## Text passage
::::

#Exercise 10: multiple linear regression
# The Heart and Estrogen/Progestin Study (HERS) is a clinical trial of hormone therapy for prevention of recurrent heart attacks and death among post-menopausal women with existing coronary heart disease. The HERS data are used in many of the examples in Chapters 3 and 4 of the course text book byVittinghoff et al. In this exercise we will study how different variables may influence the glucose level in the blood for the non-diabetic women in the cohort, in particular we are interested to see if exercise may help to reduce the glucose level (cf. Section 4.1 in Vittinghoff et al.).
# You may read the HERS data into R and extract the women without diabetes by the commands,
hers=read.table("http://www.uio.no/studier/emner/matnat/math/STK4900/data/hers.txt",sep="\t",header=T,na.strings=".")
hers.no=hers[hers$diabetes==0, ]
# We will start out by investigating (in questions a-c) how the glucose levels are for women who exercise at least three times a week (coded as exercise=1) and women who exercise less than three times a week (coded as exercise=0).

::::

## Data listing

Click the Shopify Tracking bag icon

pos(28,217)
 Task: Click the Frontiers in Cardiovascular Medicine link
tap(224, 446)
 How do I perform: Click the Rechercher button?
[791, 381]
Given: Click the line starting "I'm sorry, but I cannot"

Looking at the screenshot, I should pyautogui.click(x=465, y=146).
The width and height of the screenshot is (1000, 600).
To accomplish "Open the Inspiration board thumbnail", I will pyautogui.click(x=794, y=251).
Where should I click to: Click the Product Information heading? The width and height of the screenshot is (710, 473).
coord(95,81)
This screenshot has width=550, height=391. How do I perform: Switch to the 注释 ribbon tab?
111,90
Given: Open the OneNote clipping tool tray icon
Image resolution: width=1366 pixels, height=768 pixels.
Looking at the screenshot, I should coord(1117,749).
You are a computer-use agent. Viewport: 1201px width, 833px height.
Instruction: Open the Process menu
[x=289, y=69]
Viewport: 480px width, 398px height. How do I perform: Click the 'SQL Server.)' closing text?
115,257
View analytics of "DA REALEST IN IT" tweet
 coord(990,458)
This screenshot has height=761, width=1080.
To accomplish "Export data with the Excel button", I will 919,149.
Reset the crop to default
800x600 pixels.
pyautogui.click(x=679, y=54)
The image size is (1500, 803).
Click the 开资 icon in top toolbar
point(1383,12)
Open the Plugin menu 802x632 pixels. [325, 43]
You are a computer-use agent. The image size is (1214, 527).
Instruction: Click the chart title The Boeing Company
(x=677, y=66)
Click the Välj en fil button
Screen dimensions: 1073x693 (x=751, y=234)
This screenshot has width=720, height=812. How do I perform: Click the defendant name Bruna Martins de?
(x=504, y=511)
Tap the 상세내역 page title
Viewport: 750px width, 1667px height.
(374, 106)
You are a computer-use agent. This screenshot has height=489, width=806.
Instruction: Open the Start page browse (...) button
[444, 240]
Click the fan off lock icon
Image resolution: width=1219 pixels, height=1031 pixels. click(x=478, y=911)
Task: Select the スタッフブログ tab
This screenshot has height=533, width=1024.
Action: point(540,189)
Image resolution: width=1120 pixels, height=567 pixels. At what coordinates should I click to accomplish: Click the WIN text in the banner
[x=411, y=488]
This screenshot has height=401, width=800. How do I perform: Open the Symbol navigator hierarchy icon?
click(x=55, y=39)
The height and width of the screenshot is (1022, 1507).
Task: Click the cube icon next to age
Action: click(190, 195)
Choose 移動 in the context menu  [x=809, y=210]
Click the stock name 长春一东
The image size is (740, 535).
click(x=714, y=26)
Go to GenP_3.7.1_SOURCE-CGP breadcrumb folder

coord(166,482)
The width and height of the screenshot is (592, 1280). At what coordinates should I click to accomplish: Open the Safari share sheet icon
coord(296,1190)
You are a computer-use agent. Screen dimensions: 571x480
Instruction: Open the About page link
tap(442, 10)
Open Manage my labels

::::

## Assigned task 1
In the regression exercise, why does the R code keep only the rows where diabetes equals 0?
## Assigned task 2
In the regression exercise, rewrite the part that opens with the words containing "# You may read" and closes with "(coded as exercise=0).", putting "participants" wherever "women" appears.

## Problem solution 1
The exercise studies what affects blood glucose levels in the non-diabetic women in the cohort. The code therefore keeps only the women without diabetes.

## Problem solution 2
# You may read the HERS data into R and extract the participants without diabetes by the commands,
hers=read.table("http://www.uio.no/studier/emner/matnat/math/STK4900/data/hers.txt",sep="\t",header=T,na.strings=".")
hers.no=hers[hers$diabetes==0, ]
# We will start out by investigating (in questions a-c) how the glucose levels are for participants who exercise at least three times a week (coded as exercise=1) and participants who exercise less than three times a week (coded as exercise=0).